28. It also emerges that on 06.10.2016, the respondent no. 1 being aware that the petitioner‟s lien was valid till 28.07.2016 had, while returning the cheques towards the contributions for the months of August and September, 2016 informed respondent no. 3 that the petitioner‟s lien stood terminated w.e.f. 29.07.2016, as he was now working as a was well aware that its responsibility towards the petitioner ended w.e.f. 29.07.2016, from which date, he became an employee of respondent no. 3. It is only later that the respondent no. 1 has tried to change its stand by taking a plea in its communication dated 28.08.2018 that the petitioner‟s service stood terminated in respondent no. 1 w.e.f. 29.07.2015 itself. At this stage, it may also be useful to refer to Clause 12(3)(i) of the University Rules which deals with retention of lien by an employee of respondent no. 1. The same reads as under: “(3) Retention of Lien i) The lien of a permanent employee who applies through proper channel for a post in response to advertisements in other organisation (UPSC/Government of India Departments/State Governments /Autonomous Bodies/ Central /State Universities/Colleges of Delhi University) may be retained in the University/College for a maximum period of two years or date of confirmation in the new post, whichever is earlier. Such employees should either revert back to the University/College within that period or resign from the post at the end of that period. An undertaking to abide by these conditions may be taken from them at the time of forwarding the applications to other Department/Offices. (Note: The period of the lien shall be treated as Extra Ordinary Leave)” (emphasis supplied)

29. Though the respondent no. 1, by relying on the relieving order dated 29.07.2015, has vehemently urged that the petitioner‟s service with respondent no. 1 came to an end with effect from 29.07.2015 itself, the aforesaid clause of the respondent no. 1‟s own rules does not support this plea. On the other hand, the aforesaid clause clearly provides that during the period of lien, a permanent employee of respondent no.1 should either revert back to respondent no. 1 or resign from the post at the end of the said period. Thus, if the employee who retained the lien in respondent no.1 has an obligation either to return during the period of lien, or is to be treated as having resigned at the end of the said period, this would clearly indicate that the service of an employee of respondent no. 1 during the period when he/she holds a lien with respondent no. 1, is to be treated in his service period with respondent no. 1.
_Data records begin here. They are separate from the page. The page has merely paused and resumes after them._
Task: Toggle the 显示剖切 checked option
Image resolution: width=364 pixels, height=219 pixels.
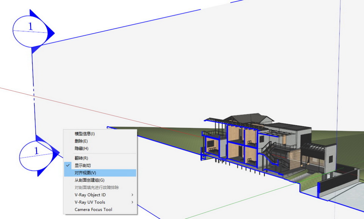Action: click(83, 165)
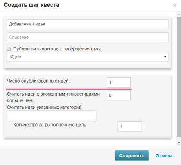Focus the Описание input field
Image resolution: width=181 pixels, height=165 pixels.
[x=88, y=37]
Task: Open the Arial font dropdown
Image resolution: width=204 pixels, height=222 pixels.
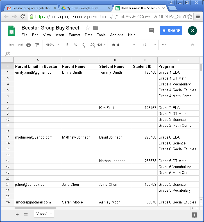Action: click(x=123, y=45)
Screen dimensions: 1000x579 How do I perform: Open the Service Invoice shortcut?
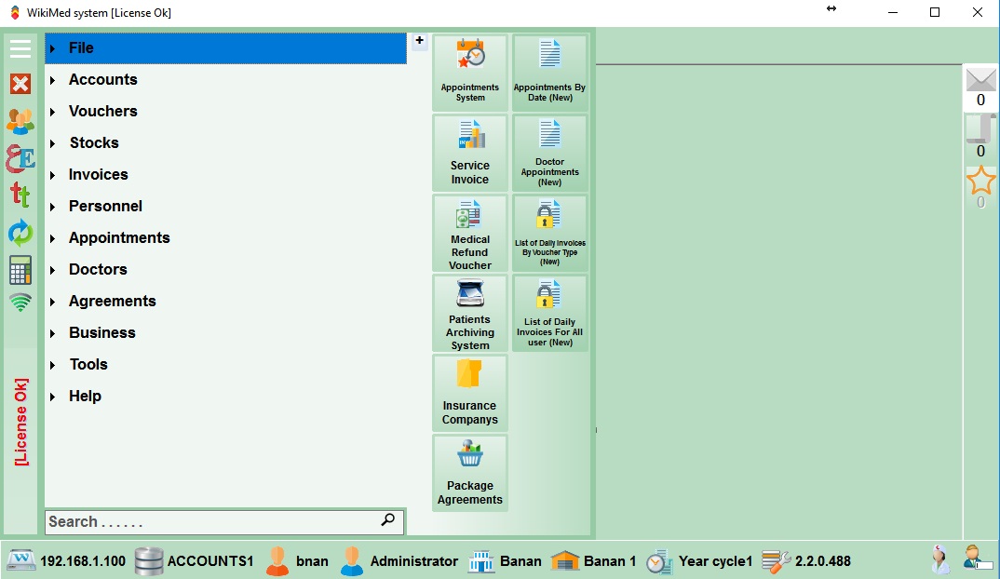[470, 153]
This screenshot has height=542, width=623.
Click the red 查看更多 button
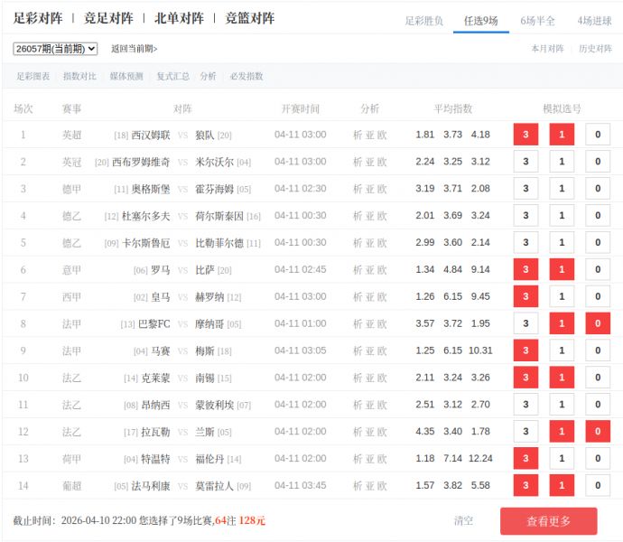(x=548, y=521)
30. I have also considered the decision of the Madras High Court in V.Sekar (supra) and find that the same, while making a passing reference to the specific question raised in the present petition, does not really decide the said issue. The same therefore does not in any manner forward the case of the respondent.

31. Thus, looked at from any angle, I have no hesitation in holding that that the petitioner is justified in claiming his terminal benefits from respondent no. 1 by counting his service till 28.07.2016. In the light of my aforesaid conclusion, I do not deem it necessary to deal with the petitioner‟s plea that Fundamental Rules 13 & 14 are applicable to the employees of respondent no. 1 or with the decision State of Rajasthan vs. S.N. Tiwari, (2009) 4 SCC 700, relied upon by the learned counsel for the petitioner.

32. For the aforesaid reasons, the writ petition is allowed. The communication dated 28.08.2018, issued by respondent no. 1 is, accordingly quashed and the respondent no. 1 is directed to release within 8 weeks, all the terminal benefits of the petitioner by counting his service till 28.07.2016. In case the benefits are not released within the aforesaid period, the petitioner will also be entitled to claim interest @8% per annum.